═════ EXCERPTED RECORDS ═════

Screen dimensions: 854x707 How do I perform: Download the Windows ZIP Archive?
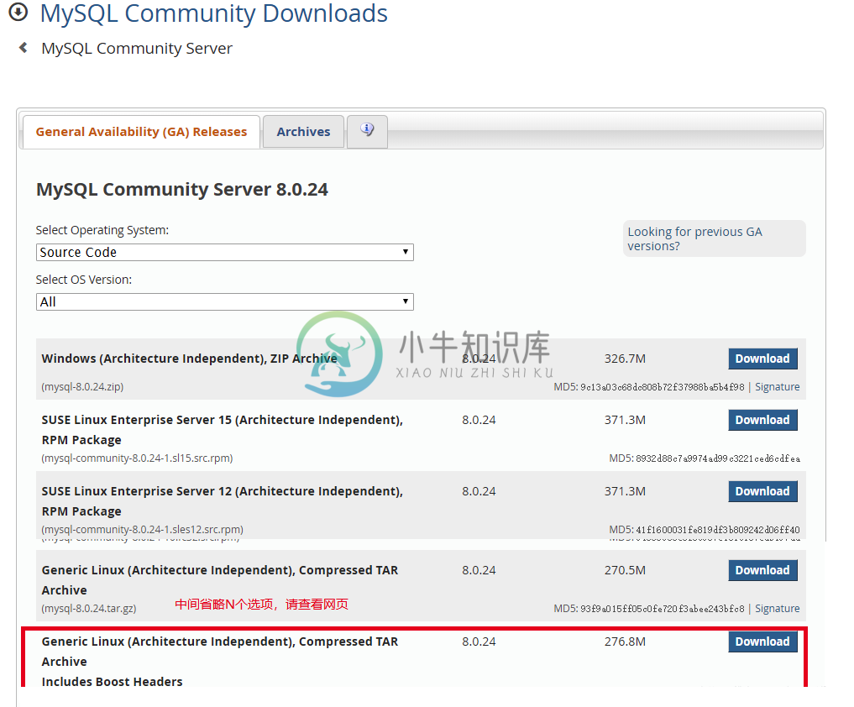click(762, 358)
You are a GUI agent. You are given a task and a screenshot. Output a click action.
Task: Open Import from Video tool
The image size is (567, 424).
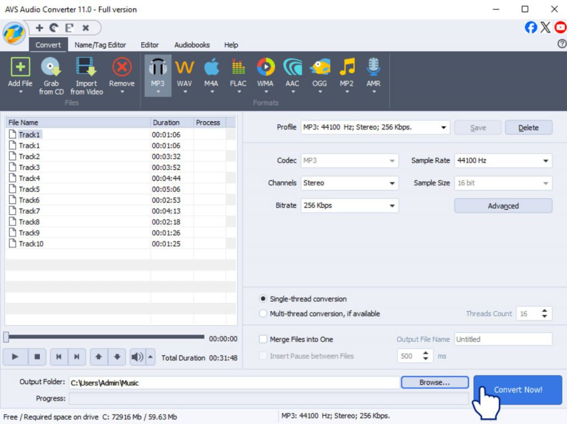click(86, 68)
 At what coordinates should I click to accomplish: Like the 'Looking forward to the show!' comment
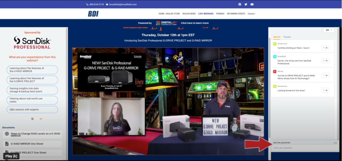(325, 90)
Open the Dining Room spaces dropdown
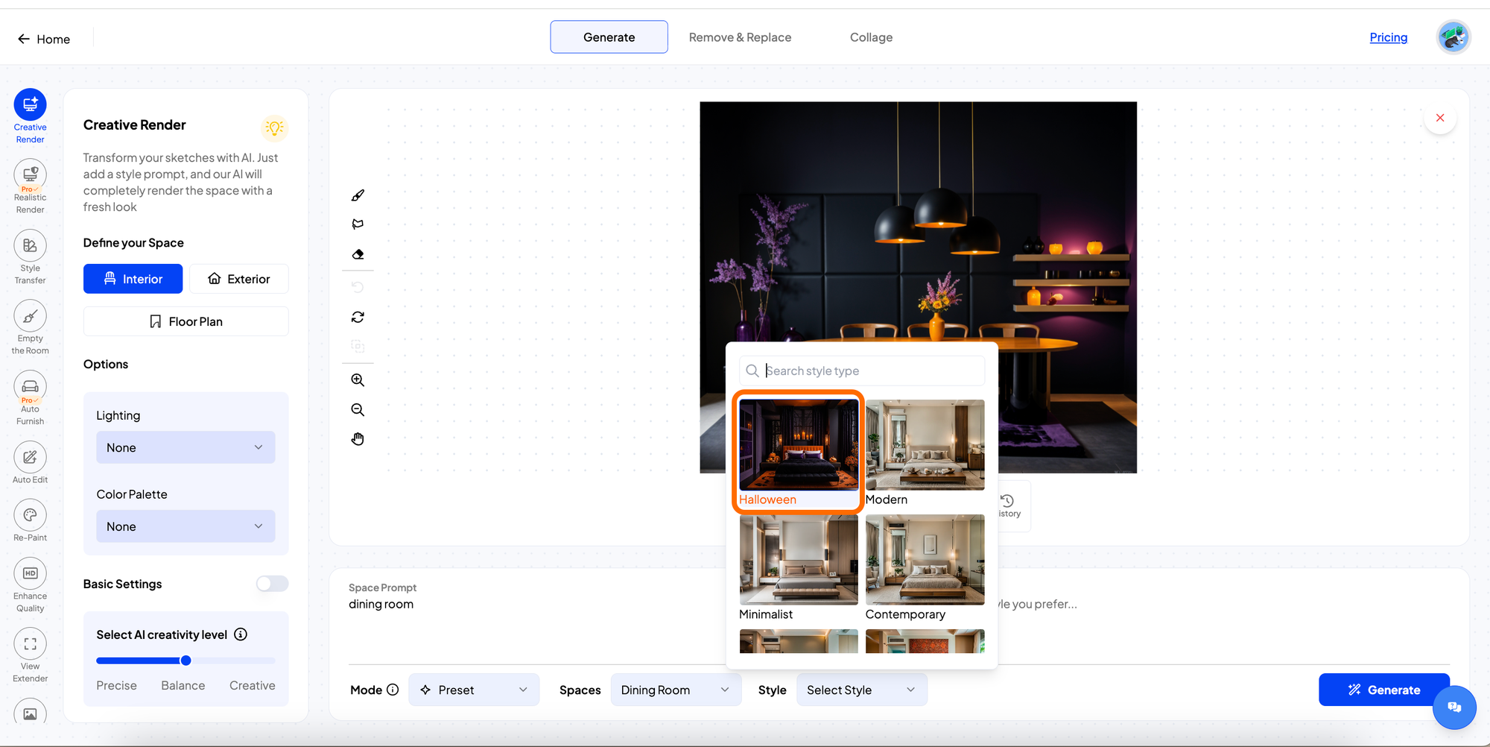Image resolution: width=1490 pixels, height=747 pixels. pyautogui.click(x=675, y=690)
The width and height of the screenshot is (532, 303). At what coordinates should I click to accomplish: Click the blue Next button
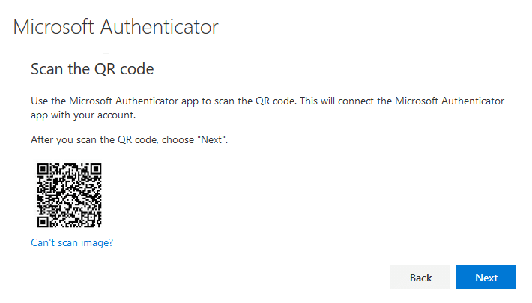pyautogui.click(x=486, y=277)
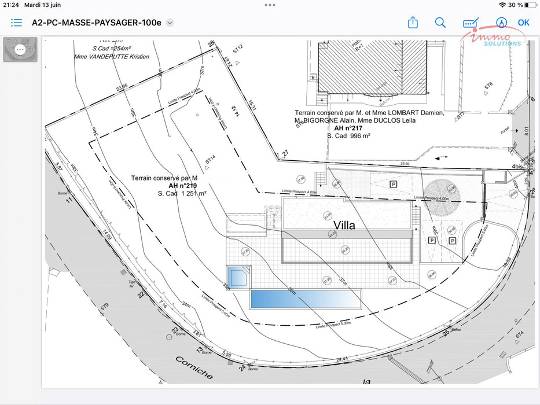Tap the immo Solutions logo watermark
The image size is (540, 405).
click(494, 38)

═════

PROBLEM TO SOLVE – Restate the whole of the material word for word without the pictures.

RESULT FOR THIS TASK –
Screen dimensions: 854x707 How do I perform: Download the Windows ZIP Archive?
click(762, 358)
You are a GUI agent. You are given a task and a screenshot. Output a click action.
Task: Open Import from Video tool
The image size is (567, 424).
click(86, 68)
 At what coordinates should I click to accomplish: Like the 'Looking forward to the show!' comment
(325, 90)
Open the Dining Room spaces dropdown
Image resolution: width=1490 pixels, height=747 pixels. pyautogui.click(x=675, y=690)
The width and height of the screenshot is (532, 303). At what coordinates should I click to accomplish: Click the blue Next button
pyautogui.click(x=486, y=277)
Tap the immo Solutions logo watermark
The image size is (540, 405).
click(494, 38)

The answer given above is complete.